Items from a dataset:

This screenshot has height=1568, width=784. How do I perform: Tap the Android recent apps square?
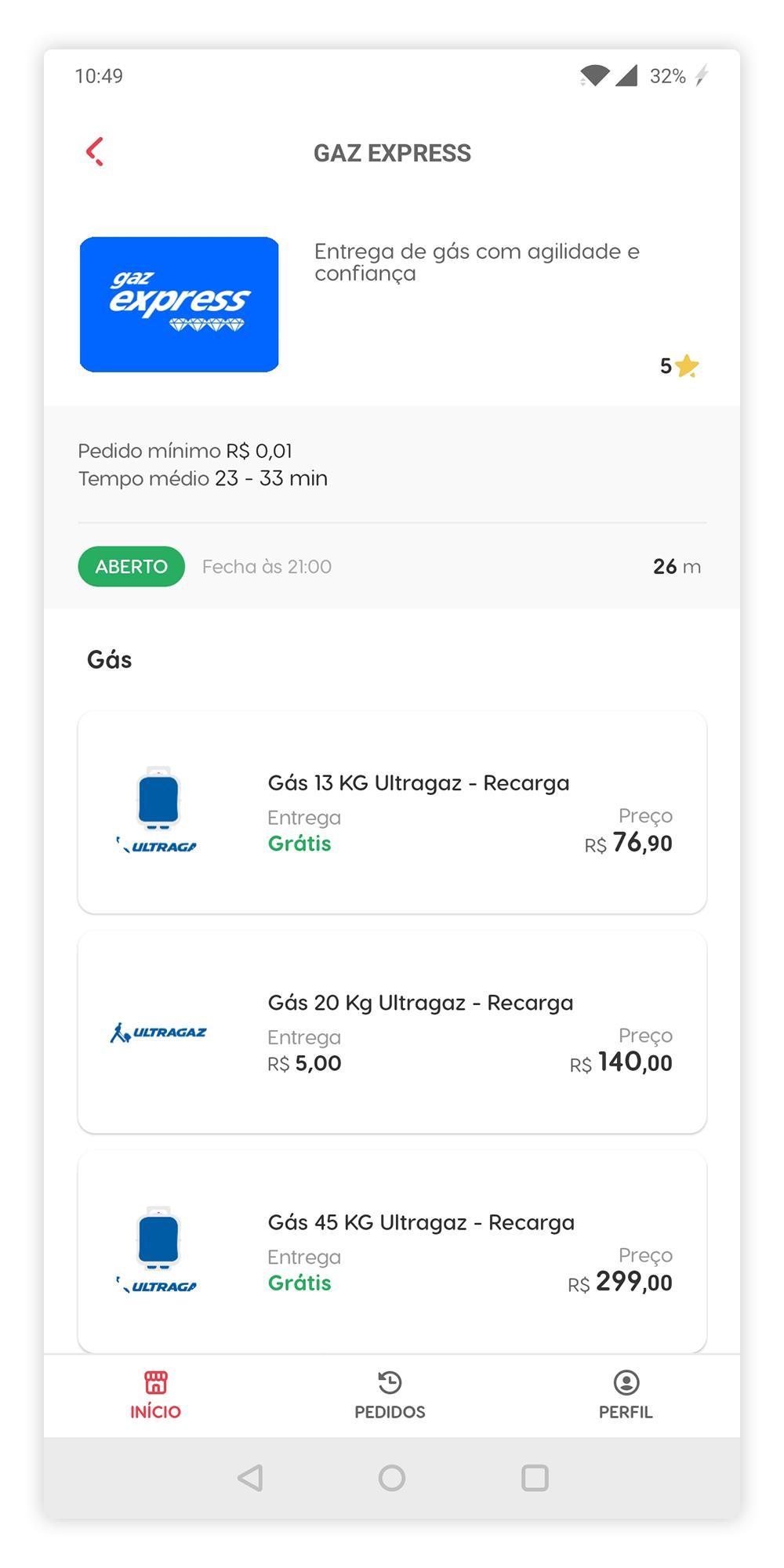click(x=535, y=1478)
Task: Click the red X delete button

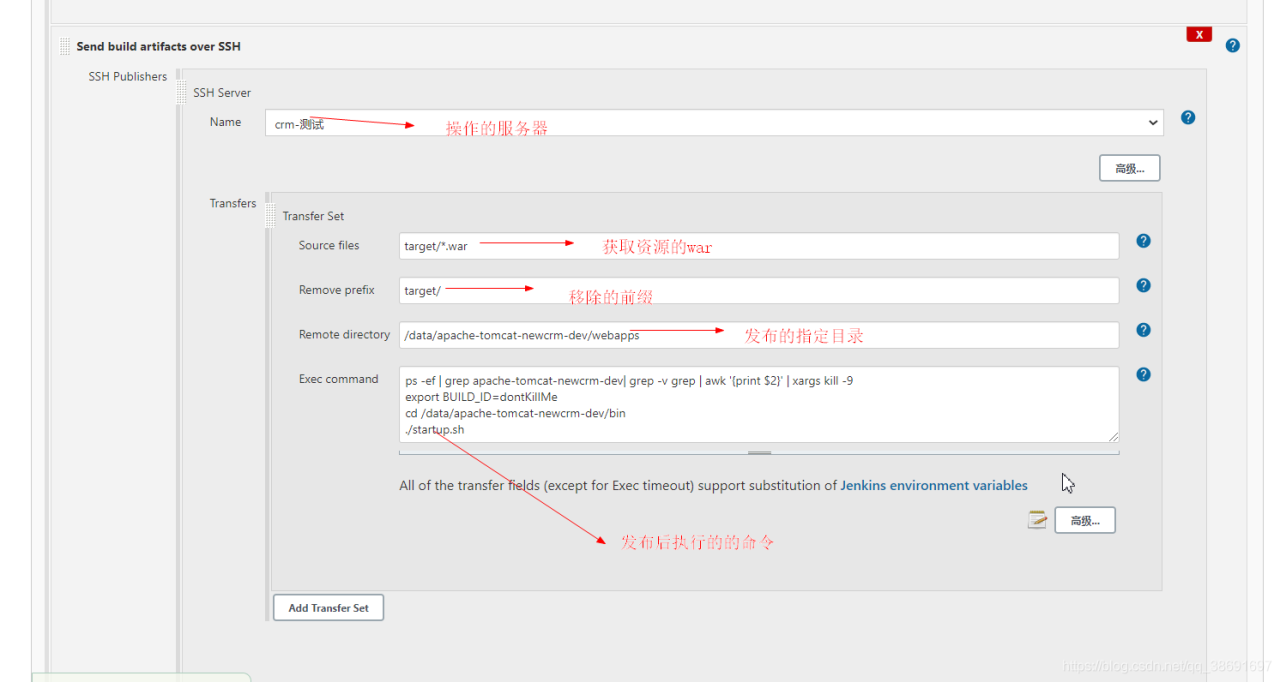Action: 1199,35

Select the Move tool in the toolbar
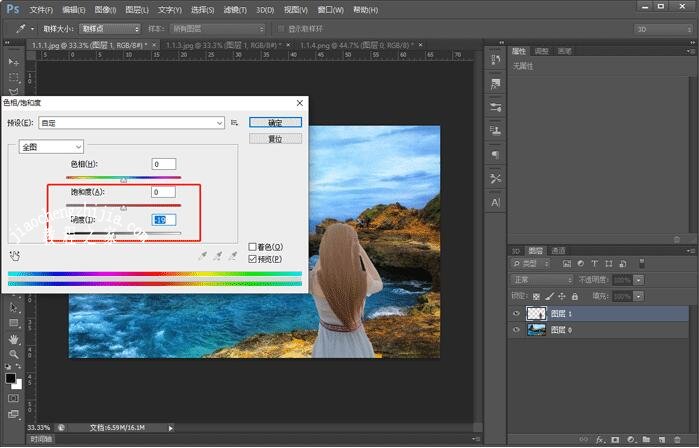tap(14, 62)
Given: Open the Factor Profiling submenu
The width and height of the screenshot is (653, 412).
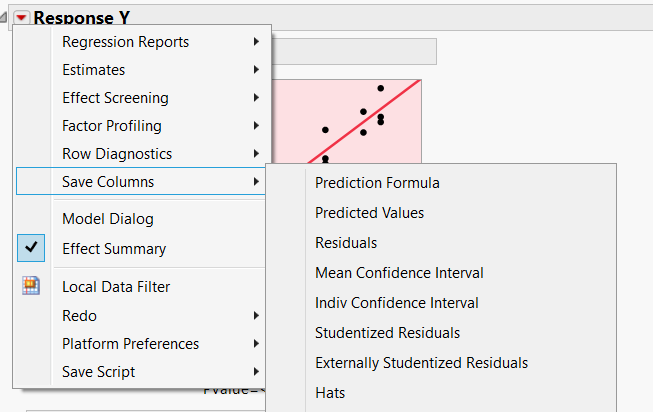Looking at the screenshot, I should (x=112, y=126).
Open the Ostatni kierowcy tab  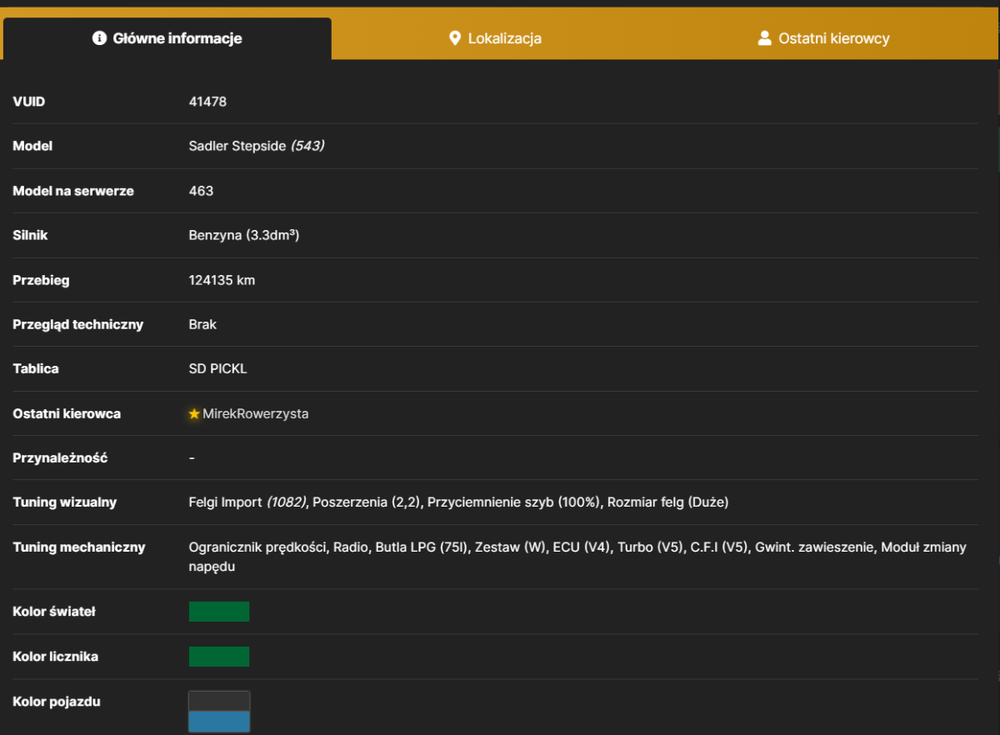(x=823, y=38)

▶ **What you need to do**: Copy the records from the start through the line with "tap(14, 62)", including that line, and offset every coordinate in the answers by adding 111. Leave out the pictures.

▶ **Answer to the problem**:
This screenshot has height=1568, width=784. How do I perform: Tap the Android recent apps square?
click(x=646, y=1589)
Task: Click the red X delete button

Action: 1310,146

Select the Move tool in the toolbar
tap(125, 173)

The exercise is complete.